• **WHAT THE TASK REQUIRES**
The entries below contain a stretch that opens with the line containing "How do I perform: Click the Save button?" and closes with the line containing "Task: Click the Configuration title bar text"; set down that stretch exactly, both ends included, and nothing else.

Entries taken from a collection
^^^^^^^^
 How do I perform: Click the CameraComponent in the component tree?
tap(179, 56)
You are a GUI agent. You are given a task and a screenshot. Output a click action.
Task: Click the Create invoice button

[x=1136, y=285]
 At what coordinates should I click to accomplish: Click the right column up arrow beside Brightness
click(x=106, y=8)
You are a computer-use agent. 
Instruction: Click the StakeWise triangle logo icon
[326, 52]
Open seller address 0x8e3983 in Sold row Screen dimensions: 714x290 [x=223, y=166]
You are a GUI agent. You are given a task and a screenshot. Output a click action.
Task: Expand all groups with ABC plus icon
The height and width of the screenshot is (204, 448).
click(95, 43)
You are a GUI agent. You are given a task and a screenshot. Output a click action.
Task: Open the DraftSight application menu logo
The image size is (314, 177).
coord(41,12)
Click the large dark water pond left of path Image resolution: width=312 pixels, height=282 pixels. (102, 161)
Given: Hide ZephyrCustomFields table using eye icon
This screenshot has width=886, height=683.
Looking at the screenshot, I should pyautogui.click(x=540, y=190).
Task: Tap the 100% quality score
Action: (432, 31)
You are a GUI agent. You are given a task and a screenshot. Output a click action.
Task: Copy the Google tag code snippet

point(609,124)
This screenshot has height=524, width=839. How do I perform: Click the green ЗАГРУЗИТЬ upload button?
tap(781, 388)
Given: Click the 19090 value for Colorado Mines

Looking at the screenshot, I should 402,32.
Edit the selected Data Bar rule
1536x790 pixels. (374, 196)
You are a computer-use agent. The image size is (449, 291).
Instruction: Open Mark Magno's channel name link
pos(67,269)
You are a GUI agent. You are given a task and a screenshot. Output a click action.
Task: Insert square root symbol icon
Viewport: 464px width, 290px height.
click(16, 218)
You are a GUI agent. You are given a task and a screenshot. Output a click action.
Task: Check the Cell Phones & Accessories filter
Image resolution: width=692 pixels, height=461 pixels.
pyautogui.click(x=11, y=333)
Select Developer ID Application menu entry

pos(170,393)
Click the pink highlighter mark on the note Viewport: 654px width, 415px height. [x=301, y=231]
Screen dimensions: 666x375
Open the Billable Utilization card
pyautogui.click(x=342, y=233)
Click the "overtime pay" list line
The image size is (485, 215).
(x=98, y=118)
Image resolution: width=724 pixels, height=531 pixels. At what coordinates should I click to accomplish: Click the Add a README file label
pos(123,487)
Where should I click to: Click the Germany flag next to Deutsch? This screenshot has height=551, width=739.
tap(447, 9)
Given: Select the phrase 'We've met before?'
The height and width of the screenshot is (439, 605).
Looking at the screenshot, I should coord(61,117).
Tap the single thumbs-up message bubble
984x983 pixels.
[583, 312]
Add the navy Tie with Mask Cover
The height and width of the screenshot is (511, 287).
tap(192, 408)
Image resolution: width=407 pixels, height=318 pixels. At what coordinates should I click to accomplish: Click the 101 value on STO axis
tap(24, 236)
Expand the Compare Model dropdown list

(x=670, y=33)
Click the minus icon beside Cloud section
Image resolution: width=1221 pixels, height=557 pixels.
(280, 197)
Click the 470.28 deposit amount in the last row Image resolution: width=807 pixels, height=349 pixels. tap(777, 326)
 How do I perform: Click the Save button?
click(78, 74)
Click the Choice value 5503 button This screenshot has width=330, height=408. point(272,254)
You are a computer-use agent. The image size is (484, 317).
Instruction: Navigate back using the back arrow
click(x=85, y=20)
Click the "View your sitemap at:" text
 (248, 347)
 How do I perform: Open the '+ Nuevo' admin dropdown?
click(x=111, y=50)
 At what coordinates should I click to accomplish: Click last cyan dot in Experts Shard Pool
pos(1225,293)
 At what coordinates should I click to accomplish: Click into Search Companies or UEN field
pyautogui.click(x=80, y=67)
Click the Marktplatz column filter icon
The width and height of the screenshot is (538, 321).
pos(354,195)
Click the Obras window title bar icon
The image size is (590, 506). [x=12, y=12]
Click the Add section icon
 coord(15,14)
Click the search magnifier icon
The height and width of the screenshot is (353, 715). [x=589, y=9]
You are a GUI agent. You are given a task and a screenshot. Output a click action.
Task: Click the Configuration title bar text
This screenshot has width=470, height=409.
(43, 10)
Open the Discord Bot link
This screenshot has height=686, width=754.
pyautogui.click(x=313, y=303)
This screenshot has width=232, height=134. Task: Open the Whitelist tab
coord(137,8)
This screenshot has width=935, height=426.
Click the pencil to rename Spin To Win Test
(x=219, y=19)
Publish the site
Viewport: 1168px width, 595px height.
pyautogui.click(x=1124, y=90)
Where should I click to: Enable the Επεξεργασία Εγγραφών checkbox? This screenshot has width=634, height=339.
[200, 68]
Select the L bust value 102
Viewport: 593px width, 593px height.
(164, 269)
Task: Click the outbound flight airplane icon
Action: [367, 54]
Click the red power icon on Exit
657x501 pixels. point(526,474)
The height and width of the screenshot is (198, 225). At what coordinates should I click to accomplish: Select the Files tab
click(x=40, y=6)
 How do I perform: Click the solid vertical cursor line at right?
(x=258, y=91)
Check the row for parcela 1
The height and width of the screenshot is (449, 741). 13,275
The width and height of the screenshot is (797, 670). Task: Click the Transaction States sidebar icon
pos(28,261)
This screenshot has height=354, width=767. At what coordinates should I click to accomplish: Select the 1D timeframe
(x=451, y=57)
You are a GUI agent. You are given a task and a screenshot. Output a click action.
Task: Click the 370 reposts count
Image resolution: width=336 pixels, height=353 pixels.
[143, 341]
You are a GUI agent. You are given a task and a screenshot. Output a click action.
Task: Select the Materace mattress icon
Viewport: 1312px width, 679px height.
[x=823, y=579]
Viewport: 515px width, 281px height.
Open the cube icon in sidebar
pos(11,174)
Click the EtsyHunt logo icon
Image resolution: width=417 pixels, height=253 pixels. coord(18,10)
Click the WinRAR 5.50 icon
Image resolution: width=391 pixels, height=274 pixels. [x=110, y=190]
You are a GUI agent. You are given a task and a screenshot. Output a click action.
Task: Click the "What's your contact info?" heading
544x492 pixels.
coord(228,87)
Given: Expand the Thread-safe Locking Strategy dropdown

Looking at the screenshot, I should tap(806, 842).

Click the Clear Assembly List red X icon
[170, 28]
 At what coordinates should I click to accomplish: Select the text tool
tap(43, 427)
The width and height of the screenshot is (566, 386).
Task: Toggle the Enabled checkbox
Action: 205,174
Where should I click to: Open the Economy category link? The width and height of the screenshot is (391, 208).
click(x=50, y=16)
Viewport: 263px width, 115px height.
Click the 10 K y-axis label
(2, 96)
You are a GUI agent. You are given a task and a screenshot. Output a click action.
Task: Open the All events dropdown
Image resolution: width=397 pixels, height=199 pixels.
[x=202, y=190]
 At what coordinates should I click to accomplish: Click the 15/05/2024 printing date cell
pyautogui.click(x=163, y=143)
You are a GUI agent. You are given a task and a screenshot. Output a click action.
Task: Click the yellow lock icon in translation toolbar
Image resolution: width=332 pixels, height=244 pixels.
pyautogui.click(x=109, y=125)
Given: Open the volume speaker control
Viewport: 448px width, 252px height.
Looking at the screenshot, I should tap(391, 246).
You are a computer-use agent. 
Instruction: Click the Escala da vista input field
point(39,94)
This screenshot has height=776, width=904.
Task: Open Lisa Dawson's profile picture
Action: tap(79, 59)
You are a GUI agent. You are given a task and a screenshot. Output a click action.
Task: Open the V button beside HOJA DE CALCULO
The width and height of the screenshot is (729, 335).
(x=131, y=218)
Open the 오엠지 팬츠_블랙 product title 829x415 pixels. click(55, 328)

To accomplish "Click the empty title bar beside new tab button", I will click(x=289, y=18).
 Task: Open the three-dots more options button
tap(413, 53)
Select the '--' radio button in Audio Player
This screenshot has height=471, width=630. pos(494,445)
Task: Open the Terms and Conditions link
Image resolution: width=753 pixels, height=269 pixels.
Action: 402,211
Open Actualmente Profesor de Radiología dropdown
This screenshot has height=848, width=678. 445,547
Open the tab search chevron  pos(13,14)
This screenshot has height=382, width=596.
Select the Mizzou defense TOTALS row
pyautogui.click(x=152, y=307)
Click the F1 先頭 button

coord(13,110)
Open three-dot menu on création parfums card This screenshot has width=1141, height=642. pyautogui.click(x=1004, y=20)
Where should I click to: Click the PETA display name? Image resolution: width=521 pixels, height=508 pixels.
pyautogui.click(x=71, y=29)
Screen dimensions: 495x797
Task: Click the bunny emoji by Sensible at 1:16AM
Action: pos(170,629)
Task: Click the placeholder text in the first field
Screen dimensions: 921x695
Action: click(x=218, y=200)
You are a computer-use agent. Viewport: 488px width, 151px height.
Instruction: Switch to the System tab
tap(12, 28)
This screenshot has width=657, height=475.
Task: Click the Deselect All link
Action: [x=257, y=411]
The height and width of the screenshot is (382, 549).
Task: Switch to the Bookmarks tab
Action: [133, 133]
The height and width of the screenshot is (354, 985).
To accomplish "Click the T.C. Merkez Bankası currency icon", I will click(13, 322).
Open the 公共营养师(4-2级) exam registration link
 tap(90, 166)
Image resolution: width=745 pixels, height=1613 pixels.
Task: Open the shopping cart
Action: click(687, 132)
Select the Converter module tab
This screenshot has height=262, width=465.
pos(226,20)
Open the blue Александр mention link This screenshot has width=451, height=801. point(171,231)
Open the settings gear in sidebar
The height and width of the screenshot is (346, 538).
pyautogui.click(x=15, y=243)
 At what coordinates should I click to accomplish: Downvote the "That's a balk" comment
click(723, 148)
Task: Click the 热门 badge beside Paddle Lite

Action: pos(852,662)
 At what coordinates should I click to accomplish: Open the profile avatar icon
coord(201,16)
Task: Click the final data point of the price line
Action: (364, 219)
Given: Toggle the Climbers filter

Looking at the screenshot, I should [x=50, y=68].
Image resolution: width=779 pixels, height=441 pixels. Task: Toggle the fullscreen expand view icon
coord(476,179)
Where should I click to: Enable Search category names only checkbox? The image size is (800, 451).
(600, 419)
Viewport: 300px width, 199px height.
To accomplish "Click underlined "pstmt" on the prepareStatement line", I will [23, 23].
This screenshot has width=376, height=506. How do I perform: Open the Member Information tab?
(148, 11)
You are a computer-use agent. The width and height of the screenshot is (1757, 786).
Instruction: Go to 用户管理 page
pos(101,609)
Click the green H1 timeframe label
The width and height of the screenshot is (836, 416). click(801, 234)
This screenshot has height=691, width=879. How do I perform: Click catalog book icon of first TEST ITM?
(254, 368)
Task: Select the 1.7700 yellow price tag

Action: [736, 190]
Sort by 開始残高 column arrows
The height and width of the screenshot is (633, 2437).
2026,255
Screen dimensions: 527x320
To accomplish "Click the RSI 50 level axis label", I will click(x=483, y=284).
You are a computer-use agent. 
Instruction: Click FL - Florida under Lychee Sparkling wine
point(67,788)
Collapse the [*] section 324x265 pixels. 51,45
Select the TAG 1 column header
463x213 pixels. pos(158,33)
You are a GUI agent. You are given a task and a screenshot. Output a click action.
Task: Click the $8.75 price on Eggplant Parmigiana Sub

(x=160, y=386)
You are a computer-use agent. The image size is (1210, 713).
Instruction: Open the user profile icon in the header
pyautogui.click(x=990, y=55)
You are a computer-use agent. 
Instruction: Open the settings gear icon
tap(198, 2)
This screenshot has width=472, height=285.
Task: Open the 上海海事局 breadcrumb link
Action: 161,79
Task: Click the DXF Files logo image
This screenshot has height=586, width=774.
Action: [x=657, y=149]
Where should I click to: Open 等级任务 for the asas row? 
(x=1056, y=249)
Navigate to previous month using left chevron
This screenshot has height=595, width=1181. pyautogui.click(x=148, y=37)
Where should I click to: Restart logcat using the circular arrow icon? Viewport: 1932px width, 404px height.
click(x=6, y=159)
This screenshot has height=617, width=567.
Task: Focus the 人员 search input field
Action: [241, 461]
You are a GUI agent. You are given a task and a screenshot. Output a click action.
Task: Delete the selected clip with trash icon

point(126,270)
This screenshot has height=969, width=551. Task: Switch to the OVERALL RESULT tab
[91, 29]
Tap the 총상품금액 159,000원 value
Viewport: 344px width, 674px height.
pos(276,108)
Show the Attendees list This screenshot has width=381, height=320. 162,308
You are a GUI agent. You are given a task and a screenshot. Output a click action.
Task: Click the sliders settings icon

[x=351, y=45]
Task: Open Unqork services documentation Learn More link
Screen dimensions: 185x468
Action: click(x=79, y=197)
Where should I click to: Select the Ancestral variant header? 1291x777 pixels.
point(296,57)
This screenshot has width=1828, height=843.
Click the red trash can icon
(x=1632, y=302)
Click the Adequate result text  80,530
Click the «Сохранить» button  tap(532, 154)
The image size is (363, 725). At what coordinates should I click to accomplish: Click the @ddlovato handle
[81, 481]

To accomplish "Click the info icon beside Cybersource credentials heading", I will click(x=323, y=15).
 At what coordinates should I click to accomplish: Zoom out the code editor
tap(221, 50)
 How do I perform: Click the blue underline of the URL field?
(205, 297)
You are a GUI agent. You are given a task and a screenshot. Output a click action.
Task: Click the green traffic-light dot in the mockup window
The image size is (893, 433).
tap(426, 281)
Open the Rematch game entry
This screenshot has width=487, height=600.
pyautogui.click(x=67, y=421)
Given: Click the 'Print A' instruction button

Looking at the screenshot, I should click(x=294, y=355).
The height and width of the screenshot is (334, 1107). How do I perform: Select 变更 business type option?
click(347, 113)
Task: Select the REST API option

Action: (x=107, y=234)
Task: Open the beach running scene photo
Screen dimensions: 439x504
^^^^^^^^
• **OUTPUT FOR THIS EXERCISE**
 How do I perform: Click the Save button?
click(78, 74)
Click the Choice value 5503 button This screenshot has width=330, height=408. point(272,254)
You are a computer-use agent. The image size is (484, 317).
Instruction: Navigate back using the back arrow
click(x=85, y=20)
Click the "View your sitemap at:" text
 (248, 347)
 How do I perform: Open the '+ Nuevo' admin dropdown?
click(x=111, y=50)
 At what coordinates should I click to accomplish: Click last cyan dot in Experts Shard Pool
pos(1225,293)
 At what coordinates should I click to accomplish: Click into Search Companies or UEN field
pyautogui.click(x=80, y=67)
Click the Marktplatz column filter icon
The width and height of the screenshot is (538, 321).
pos(354,195)
Click the Obras window title bar icon
The image size is (590, 506). [x=12, y=12]
Click the Add section icon
 coord(15,14)
Click the search magnifier icon
The height and width of the screenshot is (353, 715). [x=589, y=9]
You are a GUI agent. You are given a task and a screenshot. Output a click action.
Task: Click the Configuration title bar text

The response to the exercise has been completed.